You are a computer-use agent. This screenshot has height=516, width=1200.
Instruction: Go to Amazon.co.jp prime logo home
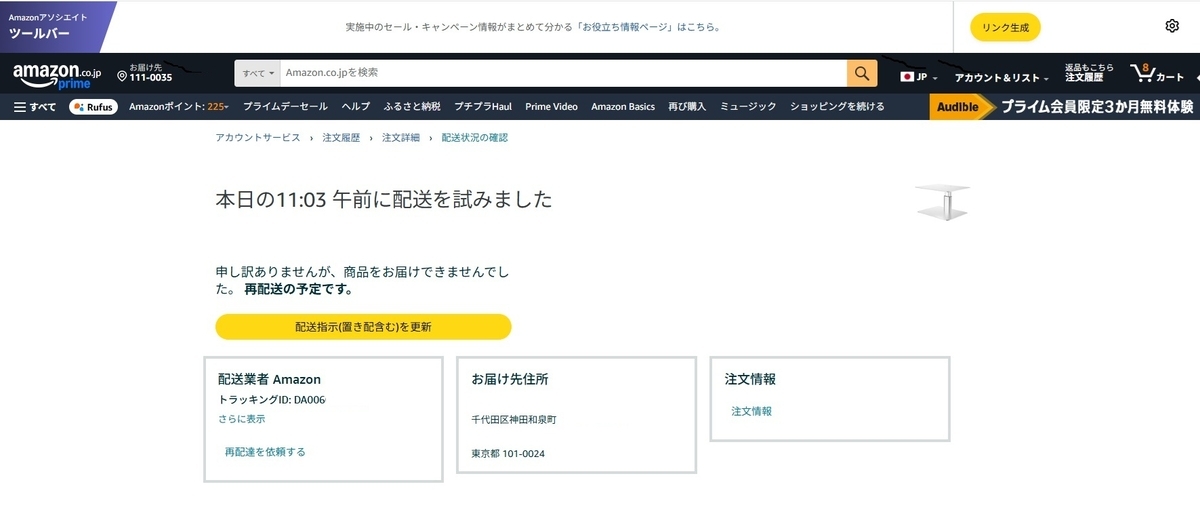click(56, 75)
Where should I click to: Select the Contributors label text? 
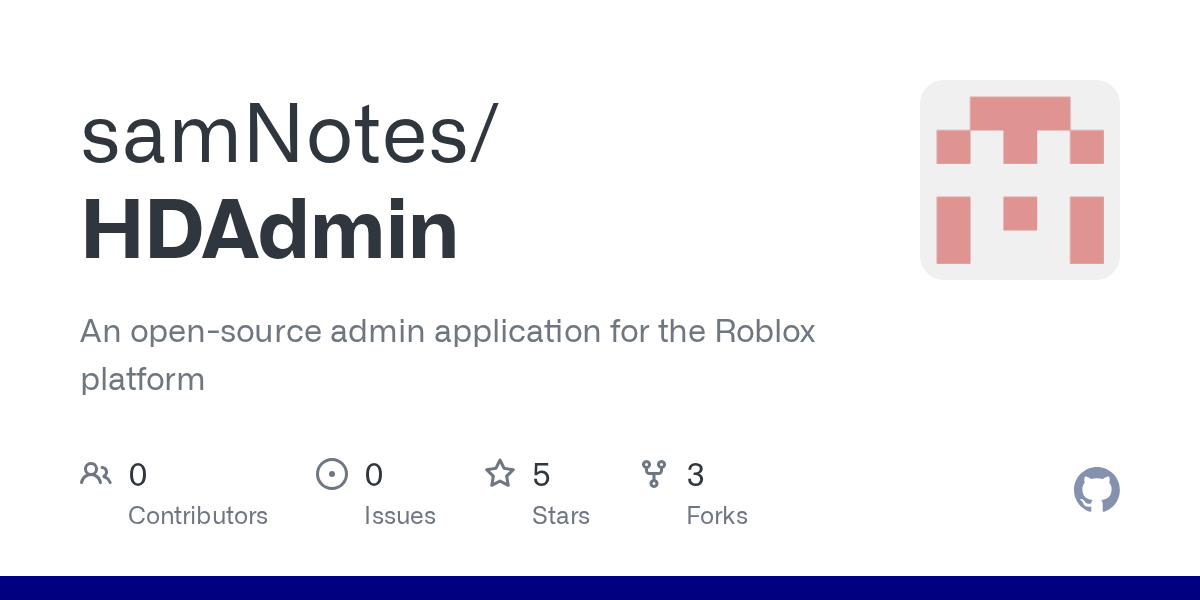coord(198,516)
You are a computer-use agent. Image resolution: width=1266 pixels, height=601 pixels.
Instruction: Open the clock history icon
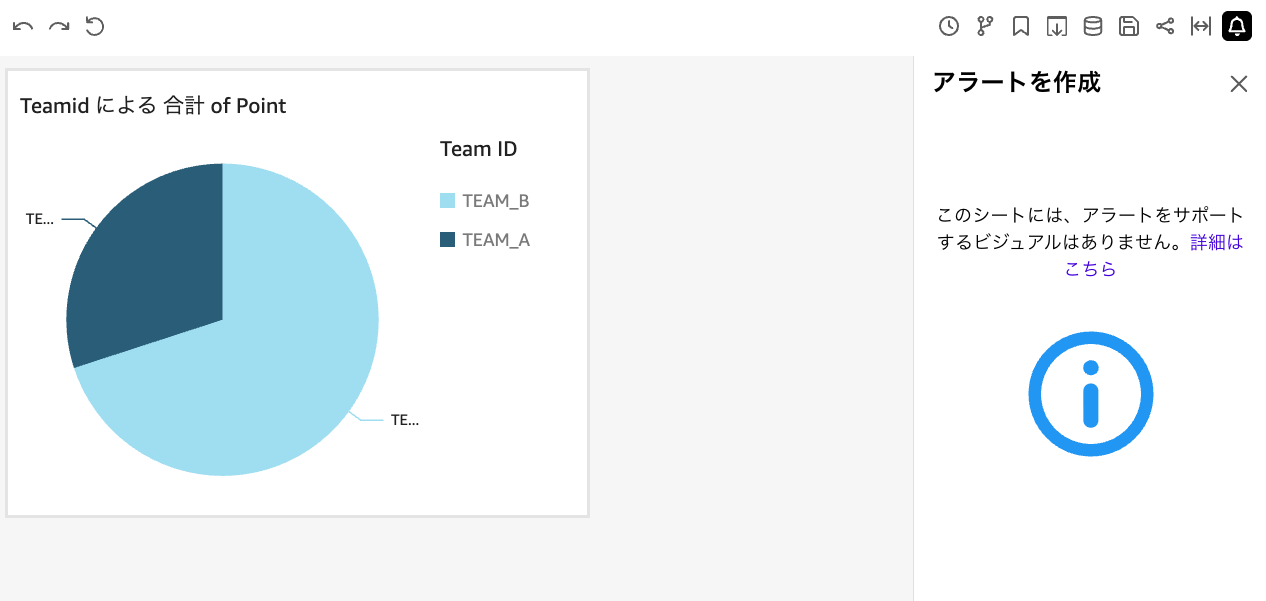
- - -
Copy out all of the material above, shifting each coordinate in the answers up by 30 and leaving every other line and number unchanged. Omit the pictures from your copy.

◆ THE OUTPUT
You are a computer-use agent. This screenshot has height=516, width=1200.
Instruction: Go to Amazon.co.jp prime logo home
click(86, 105)
Where should I click to: Select the Contributors label text? 
coord(228,546)
You are a computer-use agent. Image resolution: width=1266 pixels, height=601 pixels.
Instruction: Open the clock history icon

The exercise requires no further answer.